*Task goal*
Copy all the lines of the data that include the word "input".

*Provided records*

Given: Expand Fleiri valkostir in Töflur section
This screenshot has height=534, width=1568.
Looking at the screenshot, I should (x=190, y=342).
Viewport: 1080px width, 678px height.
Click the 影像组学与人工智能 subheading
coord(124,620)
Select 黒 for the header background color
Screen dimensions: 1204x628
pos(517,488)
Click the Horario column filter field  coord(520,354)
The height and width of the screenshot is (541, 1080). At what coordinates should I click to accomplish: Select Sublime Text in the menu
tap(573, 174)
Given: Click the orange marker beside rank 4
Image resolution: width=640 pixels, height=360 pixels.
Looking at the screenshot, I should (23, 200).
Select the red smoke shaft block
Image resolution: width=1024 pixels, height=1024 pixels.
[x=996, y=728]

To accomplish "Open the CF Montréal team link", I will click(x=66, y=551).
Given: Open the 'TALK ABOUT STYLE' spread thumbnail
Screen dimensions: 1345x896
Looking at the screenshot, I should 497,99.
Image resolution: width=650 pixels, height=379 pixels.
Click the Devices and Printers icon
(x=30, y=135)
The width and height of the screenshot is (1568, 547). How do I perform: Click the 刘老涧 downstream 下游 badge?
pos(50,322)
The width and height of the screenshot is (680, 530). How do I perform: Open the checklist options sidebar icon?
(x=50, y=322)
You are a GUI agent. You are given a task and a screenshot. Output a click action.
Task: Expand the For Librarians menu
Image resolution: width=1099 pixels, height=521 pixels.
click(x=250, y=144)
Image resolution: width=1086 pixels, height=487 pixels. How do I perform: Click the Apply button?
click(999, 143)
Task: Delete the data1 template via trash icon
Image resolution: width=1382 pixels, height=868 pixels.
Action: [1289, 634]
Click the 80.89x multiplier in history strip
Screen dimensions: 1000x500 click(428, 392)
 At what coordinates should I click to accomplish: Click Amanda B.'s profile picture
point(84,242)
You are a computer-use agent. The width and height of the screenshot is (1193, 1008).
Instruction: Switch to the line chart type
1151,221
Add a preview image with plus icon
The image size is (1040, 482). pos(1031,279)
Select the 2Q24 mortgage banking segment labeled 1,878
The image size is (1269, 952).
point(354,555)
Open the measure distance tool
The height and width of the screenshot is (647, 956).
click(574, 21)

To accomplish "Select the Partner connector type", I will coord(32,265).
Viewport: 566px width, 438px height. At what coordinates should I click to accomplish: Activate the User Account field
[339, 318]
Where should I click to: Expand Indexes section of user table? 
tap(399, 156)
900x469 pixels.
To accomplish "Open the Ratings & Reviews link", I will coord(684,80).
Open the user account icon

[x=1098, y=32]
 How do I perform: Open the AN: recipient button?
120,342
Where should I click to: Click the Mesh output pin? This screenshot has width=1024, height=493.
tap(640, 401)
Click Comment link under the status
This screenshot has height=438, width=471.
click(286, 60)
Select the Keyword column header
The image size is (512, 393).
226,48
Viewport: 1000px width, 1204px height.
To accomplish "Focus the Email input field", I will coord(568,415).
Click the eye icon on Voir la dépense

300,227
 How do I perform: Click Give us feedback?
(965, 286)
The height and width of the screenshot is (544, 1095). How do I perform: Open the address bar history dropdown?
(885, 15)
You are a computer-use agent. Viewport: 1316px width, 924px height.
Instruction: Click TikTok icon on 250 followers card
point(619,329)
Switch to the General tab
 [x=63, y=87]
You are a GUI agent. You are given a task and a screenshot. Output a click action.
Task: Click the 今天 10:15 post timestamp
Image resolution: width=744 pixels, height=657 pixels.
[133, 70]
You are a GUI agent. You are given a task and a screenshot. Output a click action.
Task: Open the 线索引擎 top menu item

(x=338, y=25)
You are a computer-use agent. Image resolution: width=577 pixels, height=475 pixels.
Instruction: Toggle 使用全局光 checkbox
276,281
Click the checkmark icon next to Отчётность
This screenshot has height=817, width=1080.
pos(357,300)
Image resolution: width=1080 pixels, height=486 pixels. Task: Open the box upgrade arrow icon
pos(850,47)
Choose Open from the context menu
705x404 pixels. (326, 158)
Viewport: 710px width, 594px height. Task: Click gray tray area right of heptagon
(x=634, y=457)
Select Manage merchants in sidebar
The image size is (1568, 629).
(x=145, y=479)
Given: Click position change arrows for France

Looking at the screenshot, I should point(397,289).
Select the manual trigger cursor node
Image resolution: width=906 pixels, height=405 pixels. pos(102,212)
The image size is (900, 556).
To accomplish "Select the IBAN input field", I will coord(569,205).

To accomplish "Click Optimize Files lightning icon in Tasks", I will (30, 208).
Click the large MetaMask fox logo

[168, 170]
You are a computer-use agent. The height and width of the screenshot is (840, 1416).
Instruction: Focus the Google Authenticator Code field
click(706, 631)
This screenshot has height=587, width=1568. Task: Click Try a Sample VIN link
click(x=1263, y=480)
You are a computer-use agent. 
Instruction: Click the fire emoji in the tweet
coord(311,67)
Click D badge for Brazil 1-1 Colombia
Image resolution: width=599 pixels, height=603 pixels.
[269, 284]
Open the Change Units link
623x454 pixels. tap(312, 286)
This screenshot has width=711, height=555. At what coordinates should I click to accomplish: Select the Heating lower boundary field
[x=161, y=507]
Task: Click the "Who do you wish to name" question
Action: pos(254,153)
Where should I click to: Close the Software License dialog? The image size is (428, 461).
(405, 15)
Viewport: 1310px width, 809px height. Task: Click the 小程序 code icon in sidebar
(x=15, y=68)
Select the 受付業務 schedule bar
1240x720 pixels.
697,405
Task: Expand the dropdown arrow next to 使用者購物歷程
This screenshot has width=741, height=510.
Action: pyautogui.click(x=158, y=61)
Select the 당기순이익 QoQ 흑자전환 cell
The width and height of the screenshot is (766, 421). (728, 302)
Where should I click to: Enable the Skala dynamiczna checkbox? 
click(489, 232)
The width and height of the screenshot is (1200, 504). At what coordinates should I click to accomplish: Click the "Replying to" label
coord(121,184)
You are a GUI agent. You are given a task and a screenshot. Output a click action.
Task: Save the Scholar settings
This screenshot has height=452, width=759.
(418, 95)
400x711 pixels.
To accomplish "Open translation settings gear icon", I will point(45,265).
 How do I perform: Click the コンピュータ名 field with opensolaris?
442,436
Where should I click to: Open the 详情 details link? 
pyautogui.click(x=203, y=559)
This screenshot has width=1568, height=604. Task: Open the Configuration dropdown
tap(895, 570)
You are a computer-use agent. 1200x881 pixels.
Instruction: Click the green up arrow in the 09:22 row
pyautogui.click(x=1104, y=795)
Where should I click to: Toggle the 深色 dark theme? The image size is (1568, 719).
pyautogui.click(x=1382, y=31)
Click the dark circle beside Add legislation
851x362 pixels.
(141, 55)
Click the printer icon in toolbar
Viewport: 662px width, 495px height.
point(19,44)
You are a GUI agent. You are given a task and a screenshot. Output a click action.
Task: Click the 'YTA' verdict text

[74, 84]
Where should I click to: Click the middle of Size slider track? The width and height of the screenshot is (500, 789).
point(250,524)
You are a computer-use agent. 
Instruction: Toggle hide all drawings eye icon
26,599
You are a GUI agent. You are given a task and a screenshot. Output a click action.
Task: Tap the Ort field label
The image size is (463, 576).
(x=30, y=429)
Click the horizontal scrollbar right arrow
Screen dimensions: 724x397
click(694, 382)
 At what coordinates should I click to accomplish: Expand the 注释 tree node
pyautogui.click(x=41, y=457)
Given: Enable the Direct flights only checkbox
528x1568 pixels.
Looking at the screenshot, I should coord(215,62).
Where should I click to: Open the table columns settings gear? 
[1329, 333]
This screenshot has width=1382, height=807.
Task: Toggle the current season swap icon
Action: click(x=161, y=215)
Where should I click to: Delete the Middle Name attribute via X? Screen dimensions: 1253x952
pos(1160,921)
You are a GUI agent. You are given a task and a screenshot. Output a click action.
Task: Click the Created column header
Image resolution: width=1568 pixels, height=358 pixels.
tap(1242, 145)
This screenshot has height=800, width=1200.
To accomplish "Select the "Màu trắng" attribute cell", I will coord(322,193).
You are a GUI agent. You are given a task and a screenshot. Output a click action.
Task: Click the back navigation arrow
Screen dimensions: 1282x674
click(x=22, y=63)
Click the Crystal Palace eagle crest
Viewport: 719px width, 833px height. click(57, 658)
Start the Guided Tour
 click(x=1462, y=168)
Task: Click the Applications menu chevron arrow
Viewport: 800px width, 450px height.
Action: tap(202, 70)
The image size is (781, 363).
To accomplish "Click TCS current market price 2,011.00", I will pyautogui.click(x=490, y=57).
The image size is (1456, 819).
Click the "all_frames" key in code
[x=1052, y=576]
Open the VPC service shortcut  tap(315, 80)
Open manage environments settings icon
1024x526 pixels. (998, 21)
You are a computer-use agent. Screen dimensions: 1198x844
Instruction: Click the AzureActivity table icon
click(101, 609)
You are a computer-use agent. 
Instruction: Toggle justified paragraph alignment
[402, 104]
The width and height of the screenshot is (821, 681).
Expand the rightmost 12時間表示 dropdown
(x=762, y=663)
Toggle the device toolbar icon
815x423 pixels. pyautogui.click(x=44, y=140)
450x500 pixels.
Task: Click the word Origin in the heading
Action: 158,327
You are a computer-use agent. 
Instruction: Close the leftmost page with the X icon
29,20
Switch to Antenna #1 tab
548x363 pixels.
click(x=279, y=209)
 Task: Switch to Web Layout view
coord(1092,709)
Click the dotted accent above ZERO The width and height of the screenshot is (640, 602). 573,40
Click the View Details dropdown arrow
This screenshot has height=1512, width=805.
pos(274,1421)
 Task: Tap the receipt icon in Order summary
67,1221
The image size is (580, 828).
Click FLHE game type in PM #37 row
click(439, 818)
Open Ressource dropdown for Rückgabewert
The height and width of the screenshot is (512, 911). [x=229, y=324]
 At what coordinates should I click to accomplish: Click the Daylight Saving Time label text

*Result of the task*
To accomplish "Focus the Email input field", I will coord(568,415).
To accomplish "Select the IBAN input field", I will coord(569,205).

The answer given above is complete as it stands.